Segment Open
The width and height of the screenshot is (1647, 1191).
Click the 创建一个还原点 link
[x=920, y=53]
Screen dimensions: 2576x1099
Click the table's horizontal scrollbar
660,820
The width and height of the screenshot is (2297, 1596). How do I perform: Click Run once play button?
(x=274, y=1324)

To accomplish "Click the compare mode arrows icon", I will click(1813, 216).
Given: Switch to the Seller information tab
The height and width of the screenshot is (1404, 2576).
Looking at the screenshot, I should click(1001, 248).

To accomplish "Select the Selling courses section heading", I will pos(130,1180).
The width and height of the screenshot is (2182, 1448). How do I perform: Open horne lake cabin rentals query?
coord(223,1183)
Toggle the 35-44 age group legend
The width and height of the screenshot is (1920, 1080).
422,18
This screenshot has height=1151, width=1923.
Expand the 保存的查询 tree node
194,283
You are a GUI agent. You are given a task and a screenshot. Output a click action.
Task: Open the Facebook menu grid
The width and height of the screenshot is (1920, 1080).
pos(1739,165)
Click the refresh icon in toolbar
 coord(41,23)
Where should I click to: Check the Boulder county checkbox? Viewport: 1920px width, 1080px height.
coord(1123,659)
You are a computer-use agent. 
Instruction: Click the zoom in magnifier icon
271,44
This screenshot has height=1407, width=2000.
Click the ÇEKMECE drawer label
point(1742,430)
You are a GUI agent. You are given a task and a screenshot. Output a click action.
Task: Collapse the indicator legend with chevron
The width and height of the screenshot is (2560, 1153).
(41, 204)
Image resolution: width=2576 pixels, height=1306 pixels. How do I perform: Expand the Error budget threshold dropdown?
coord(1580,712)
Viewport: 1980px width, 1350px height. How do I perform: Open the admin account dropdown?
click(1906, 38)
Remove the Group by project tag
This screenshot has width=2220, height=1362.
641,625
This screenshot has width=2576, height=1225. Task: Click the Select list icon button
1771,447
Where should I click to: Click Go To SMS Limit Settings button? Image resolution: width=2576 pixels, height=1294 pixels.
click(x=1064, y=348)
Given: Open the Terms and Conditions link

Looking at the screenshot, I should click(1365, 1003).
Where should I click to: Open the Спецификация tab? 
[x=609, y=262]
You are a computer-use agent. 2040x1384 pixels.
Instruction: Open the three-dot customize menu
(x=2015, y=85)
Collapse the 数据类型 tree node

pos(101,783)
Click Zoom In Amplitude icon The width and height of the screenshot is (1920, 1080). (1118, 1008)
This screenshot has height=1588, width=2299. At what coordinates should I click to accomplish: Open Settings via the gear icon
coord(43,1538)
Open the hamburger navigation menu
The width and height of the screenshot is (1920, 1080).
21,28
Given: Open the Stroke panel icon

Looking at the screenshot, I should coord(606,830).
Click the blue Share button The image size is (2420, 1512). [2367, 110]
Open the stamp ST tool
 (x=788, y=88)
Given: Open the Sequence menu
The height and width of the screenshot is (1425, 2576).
Segment Closed
### WORK ITEM
Transcribe the data above in full, exactly.

### EXERCISE ANSWER
The width and height of the screenshot is (1647, 1191).
Click the 创建一个还原点 link
[x=920, y=53]
Screen dimensions: 2576x1099
Click the table's horizontal scrollbar
660,820
The width and height of the screenshot is (2297, 1596). How do I perform: Click Run once play button?
(x=274, y=1324)

To accomplish "Click the compare mode arrows icon", I will click(1813, 216).
Given: Switch to the Seller information tab
The height and width of the screenshot is (1404, 2576).
Looking at the screenshot, I should click(1001, 248).

To accomplish "Select the Selling courses section heading", I will pos(130,1180).
The width and height of the screenshot is (2182, 1448). How do I perform: Open horne lake cabin rentals query?
coord(223,1183)
Toggle the 35-44 age group legend
The width and height of the screenshot is (1920, 1080).
422,18
This screenshot has height=1151, width=1923.
Expand the 保存的查询 tree node
194,283
You are a GUI agent. You are given a task and a screenshot. Output a click action.
Task: Open the Facebook menu grid
The width and height of the screenshot is (1920, 1080).
pos(1739,165)
Click the refresh icon in toolbar
 coord(41,23)
Where should I click to: Check the Boulder county checkbox? Viewport: 1920px width, 1080px height.
coord(1123,659)
You are a computer-use agent. 
Instruction: Click the zoom in magnifier icon
271,44
This screenshot has height=1407, width=2000.
Click the ÇEKMECE drawer label
point(1742,430)
You are a GUI agent. You are given a task and a screenshot. Output a click action.
Task: Collapse the indicator legend with chevron
The width and height of the screenshot is (2560, 1153).
(41, 204)
Image resolution: width=2576 pixels, height=1306 pixels. How do I perform: Expand the Error budget threshold dropdown?
coord(1580,712)
Viewport: 1980px width, 1350px height. How do I perform: Open the admin account dropdown?
click(1906, 38)
Remove the Group by project tag
This screenshot has width=2220, height=1362.
641,625
This screenshot has width=2576, height=1225. Task: Click the Select list icon button
1771,447
Where should I click to: Click Go To SMS Limit Settings button? Image resolution: width=2576 pixels, height=1294 pixels.
click(x=1064, y=348)
Given: Open the Terms and Conditions link

Looking at the screenshot, I should click(1365, 1003).
Where should I click to: Open the Спецификация tab? 
[x=609, y=262]
You are a computer-use agent. 2040x1384 pixels.
Instruction: Open the three-dot customize menu
(x=2015, y=85)
Collapse the 数据类型 tree node

pos(101,783)
Click Zoom In Amplitude icon The width and height of the screenshot is (1920, 1080). (1118, 1008)
This screenshot has height=1588, width=2299. At what coordinates should I click to accomplish: Open Settings via the gear icon
coord(43,1538)
Open the hamburger navigation menu
The width and height of the screenshot is (1920, 1080).
21,28
Given: Open the Stroke panel icon

Looking at the screenshot, I should coord(606,830).
Click the blue Share button The image size is (2420, 1512). [2367, 110]
Open the stamp ST tool
 (x=788, y=88)
Given: Open the Sequence menu
The height and width of the screenshot is (1425, 2576).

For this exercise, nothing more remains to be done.